Bonsai and Mental health
By Peter Warren
Reconnecting with nature is one of the key aspects of bonsai. It does more for us than we realise at times.
Although I said that I would be posting more blog posts now the website has been redone, I have been enjoying the summer too much to write anything, however, something piqued my interest this morning and it is something I firmly believe in.
Looking at the news as I tend to do most mornings, mainly looking at the cricket to be honest, I saw this article on BBC news, about young people and plants. From the article…
We grew up with screens and the internet,” she tells Newsbeat.
“We’ve basically not spent that much time engaging with nature during our youth and so we’re finding it for the first time now as adults.

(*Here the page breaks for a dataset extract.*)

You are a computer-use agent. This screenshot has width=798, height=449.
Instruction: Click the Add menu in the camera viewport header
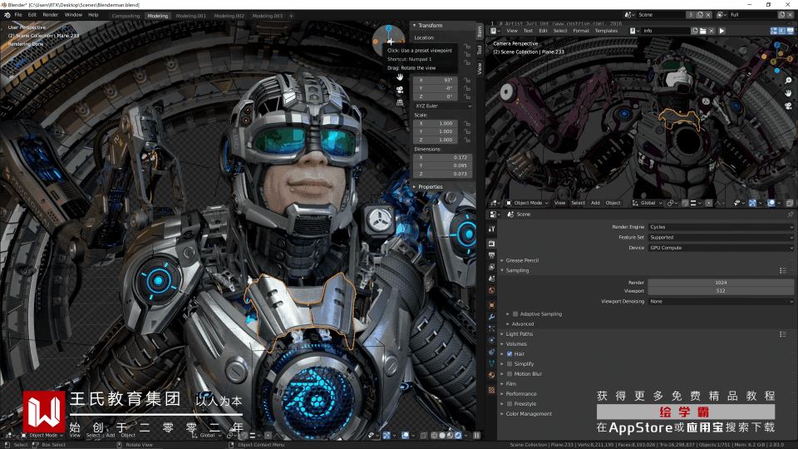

“It’s the notion of having another living thing around, and also there is a unique, unabashed positivity to seeing something grow.
“You can’t find a chemical high like that you get from seeing a new leaf unfurl, I promise.”
I totally agree with the sentiment, but they are talking about growing a succulent or something similar; if that is how they feel about a cactus, imagine the reaction to growing bonsai properly, they would be as high as kites.
I know several people, myself included, who had their lives changed for the better by bonsai, saving them from depression, PTSD and swapping one harmful addiction for a slightly less harmful one. Bonsai is like a rock for us to cling to in turbulent times, a constant in our lives that is indifferent to mood, situation or personal circumstance. Bonsai don’t care that your marriage has broken down or you lost your job, they need the same water, food and attention even if a loved one has died. I always found that a reassuring constant when going through the tribulations as an apprentice, and no longer see it as a burden as a professional.
Despite it being a reassuring constant, our trees are never constant, always changing. The high that we get from seeing a new leaf unfurl or having a flower blossom open reminds us that despite any hardship, things will change, nothing remains the same. Seemingly contradictory statements in two paragraphs, but both are true.
Personally throughout my career, bonsai has taken me to some dark places, but it has always lead me back towards the light. Looking back on why I started to do bonsai, it was the subconscious reconnection with nature and the psychological high that I got from touching trees that hooked me. These days I am never happier than when I am playing around with trees, walking around the garden watching the changes every day, and nothing hurts more than seeing trees damaged by my own hand. For the most part, damage occurs when working on trees when distracted, frustrated or unhappy. Creativity for example cannot be forced, and for me it needs certain conditions to flow. Take some time to think about how your trees affect your mental well being and how your mental state affects the work on your trees.
If you don’t listen to the Mirai podcasts, then I recommend you do, it takes a little getting used to for a British ear, but there are some great nuggets of insight in there. One of the more recent ones, Ryan talks with Todd Schlafer about this issue a little. It is something that needs talking about within our community and the more a light gets shone on it the better.
Anyway, I have to get out in the garden, enjoy the sunshine, listen to the cricket on the radio and get as high as kite on bonsai.